You need to combine the patterns like this:
Code: Select all
<h1 id="Results">.*</h1>|<span id="Data">.*</span>
Re: How do I Extract 2 Seperate Tags/Lines from HTML ??
Posted: Mon Sep 08, 2008 11:00 pm
by pheagila
DataMystic Support wrote:Naturally after you extract the first line type, there is no text left to match the second type.

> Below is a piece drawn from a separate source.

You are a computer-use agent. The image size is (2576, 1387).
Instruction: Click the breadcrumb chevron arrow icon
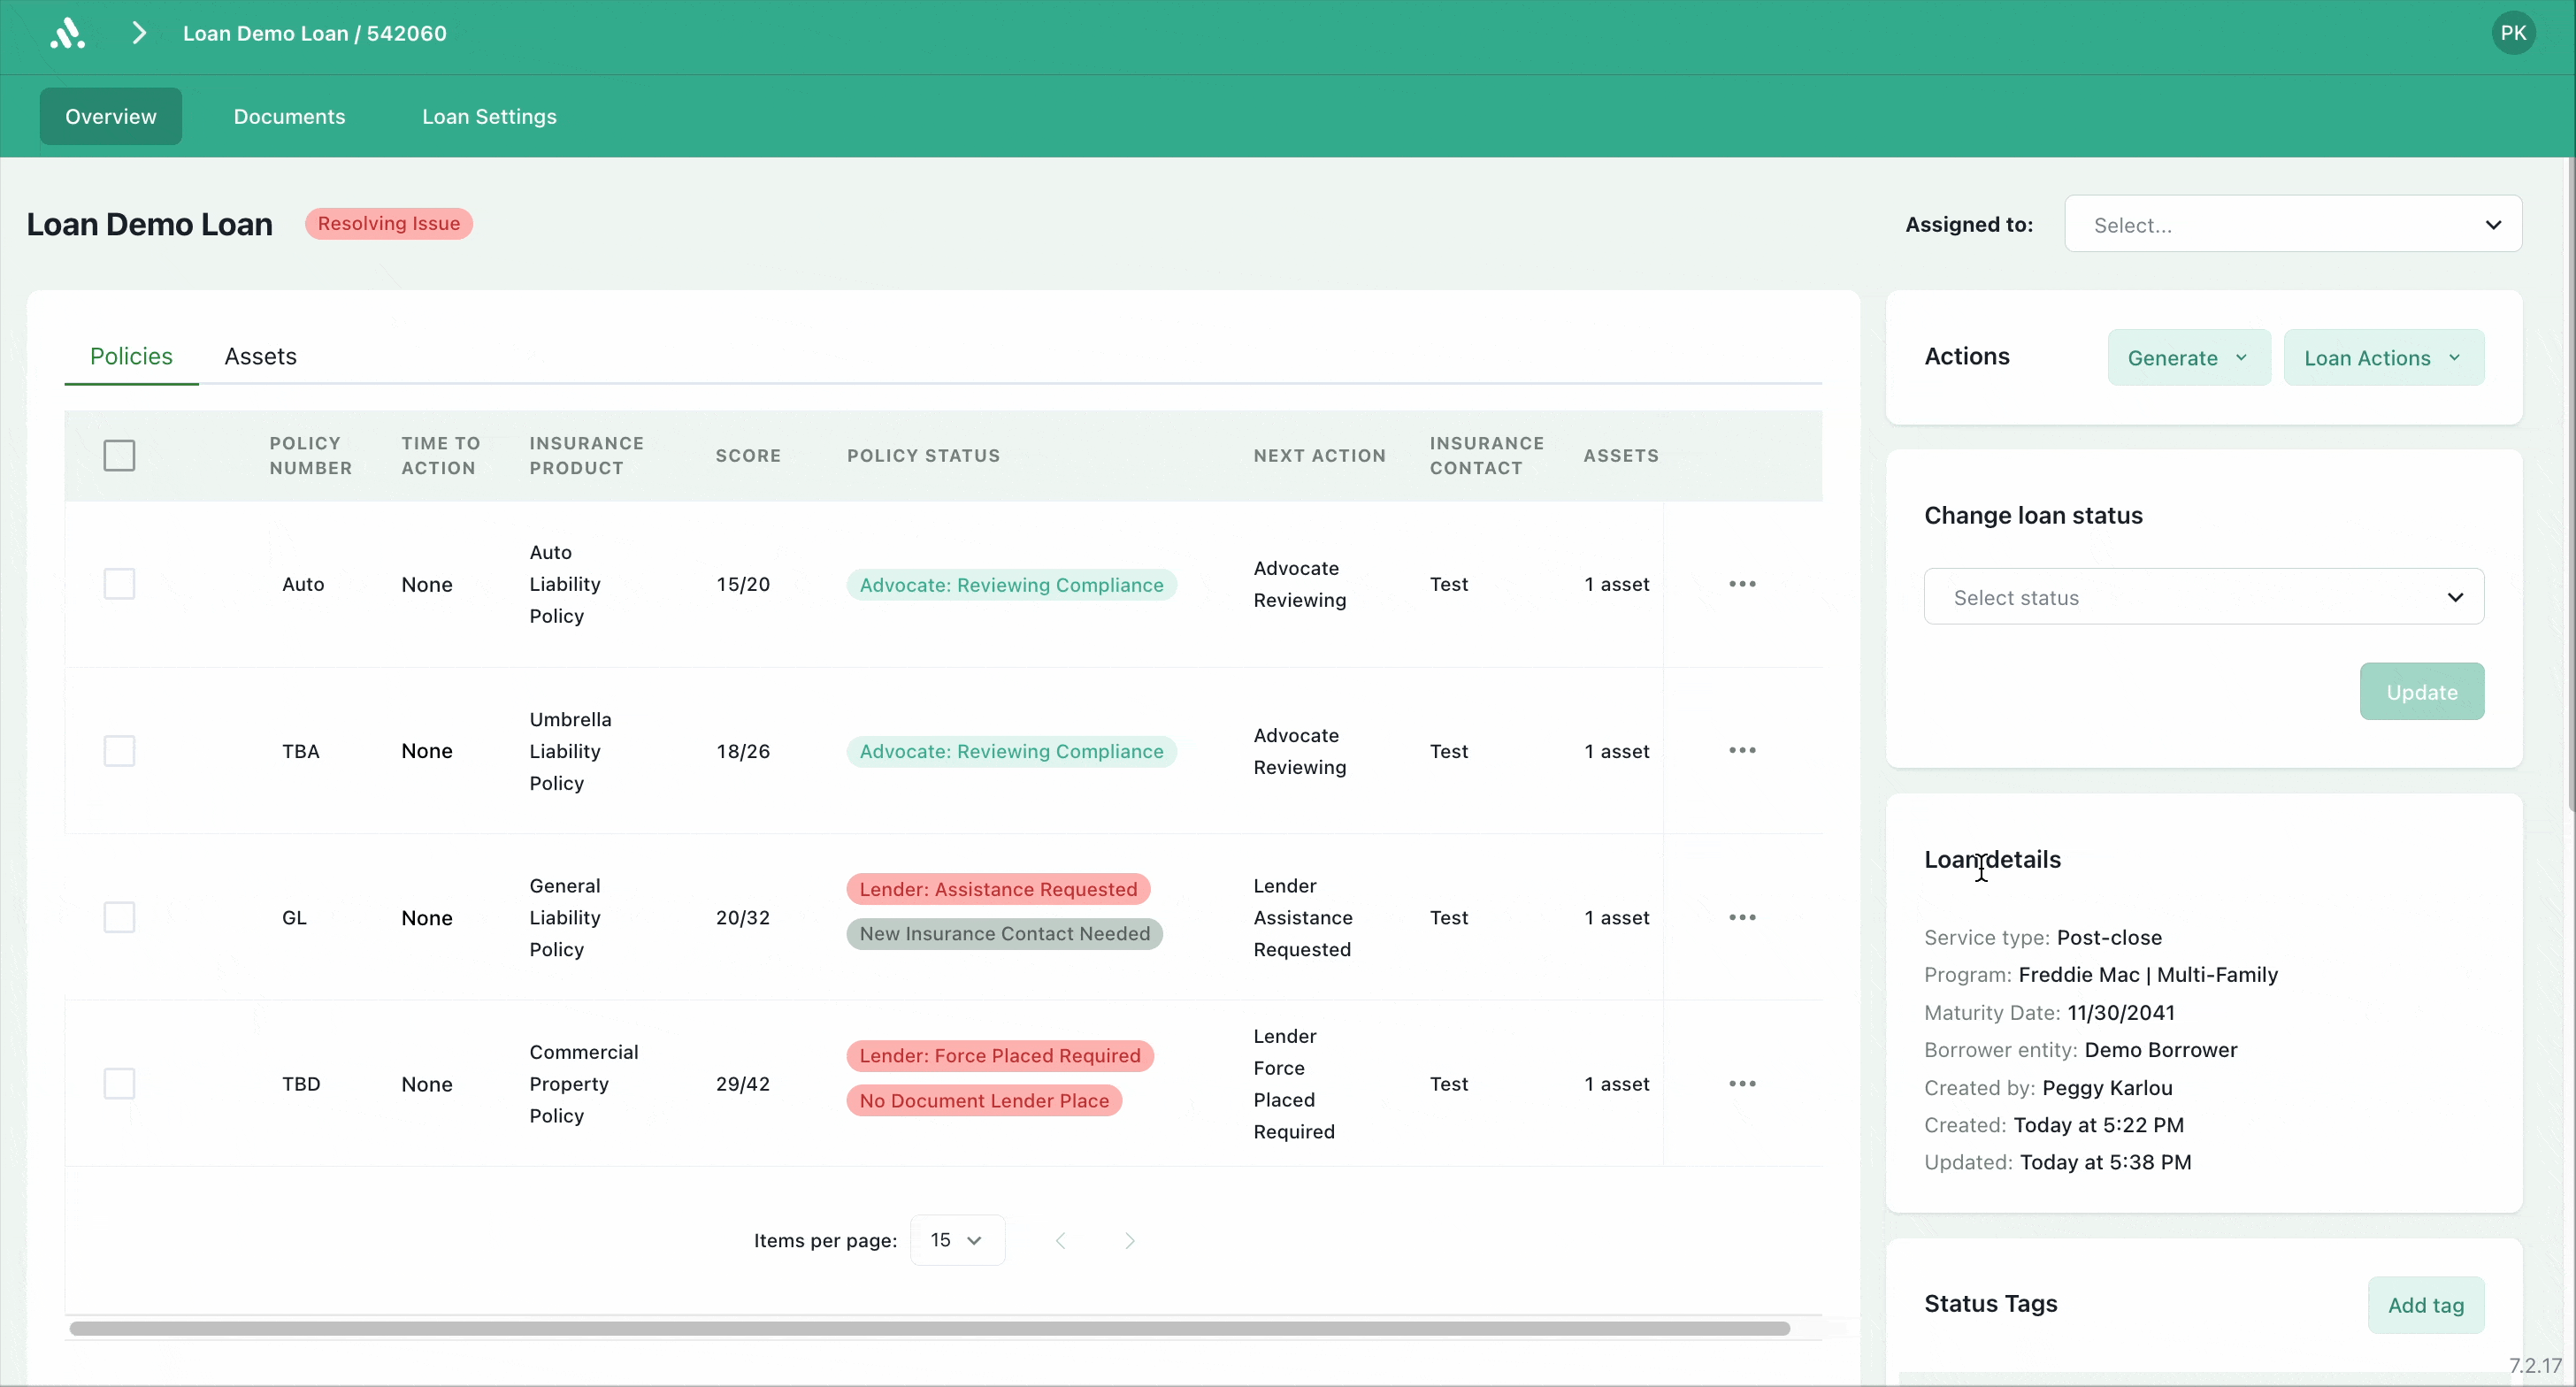click(x=139, y=33)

You need to combine the patterns like this:
Code: Select all
<h1 id="Results">.*</h1>|<span id="Data">.*</span>
thank you Support - that worked perfectly !!
1) I assume the
| acts as an AND ??
2) Is there any difference between
.* and
(.*) ??
3) What is the difference between
$0 &
$1$2 as they produce different outputs ??
Final issue I need to solve is with output of data with
correct new lines
Code: Select all
Perl pattern [<h1 id="Results">(.*)</h1>|<span id="Data">(.*)</span>] with [$0\r\n]
[X] Extract matches
Maximum text buffer size 99999
[X] '.' matches newline
the following code outputs:
Results ABC
Data 123
Results DEF
Data 456
However, the output I need is:
Results ABC
Data 123
--- NEW LINE ---
Results DEF
Data 456
--- NEW LINE ---
Cheers
Re: How do I Extract 2 Seperate Tags/Lines from HTML ??
Posted: Tue Sep 09, 2008 10:59 pm
by DataMystic Support
1) | means OR, not AND!
2) & 3) (.*) captures the bit in brackets so that it can be used in $1, $2 etc in the output
Why don't you replace the word 'Results' with '\r\nResults' to get the new line?
Re: How do I Extract 2 Seperate Tags/Lines from HTML ??
Posted: Tue Sep 09, 2008 11:53 pm
by pheagila
DataMystic Support wrote:
Why don't you replace the word 'Results' with '\r\nResults' to get the new line?
Hi Support,
THe following examples below output incorrectly
Code: Select all
Perl pattern [<h1 id="Results">(.*)</h1>|<span id="Data">(.*)</span>] with [\r\n$1$2]
OR
Perl pattern [<h1 id="Results">(.*)</h1>|<span id="Data">(.*)</span>] with [\r\n$0]
OR
Perl pattern [<h1 id="Results">(.*)</h1>|<span id="Data">(.*)</span>] with [$1$2\r\n]
Outputs:
Results ABC
Data 123
Results DEF
Data 456
Can you provide a code example for the
"Replace with"?
Results ABC
Data 123
--- NEW LINE ---
Results DEF
Data 456
--- NEW LINE ---
Re: How do I Extract 2 Seperate Tags/Lines from HTML ??
Posted: Wed Sep 10, 2008 10:40 pm
by DataMystic Support
Do a perl pattern search for
and replace with
Sorry - without seeing a sample of source data it is hard to help!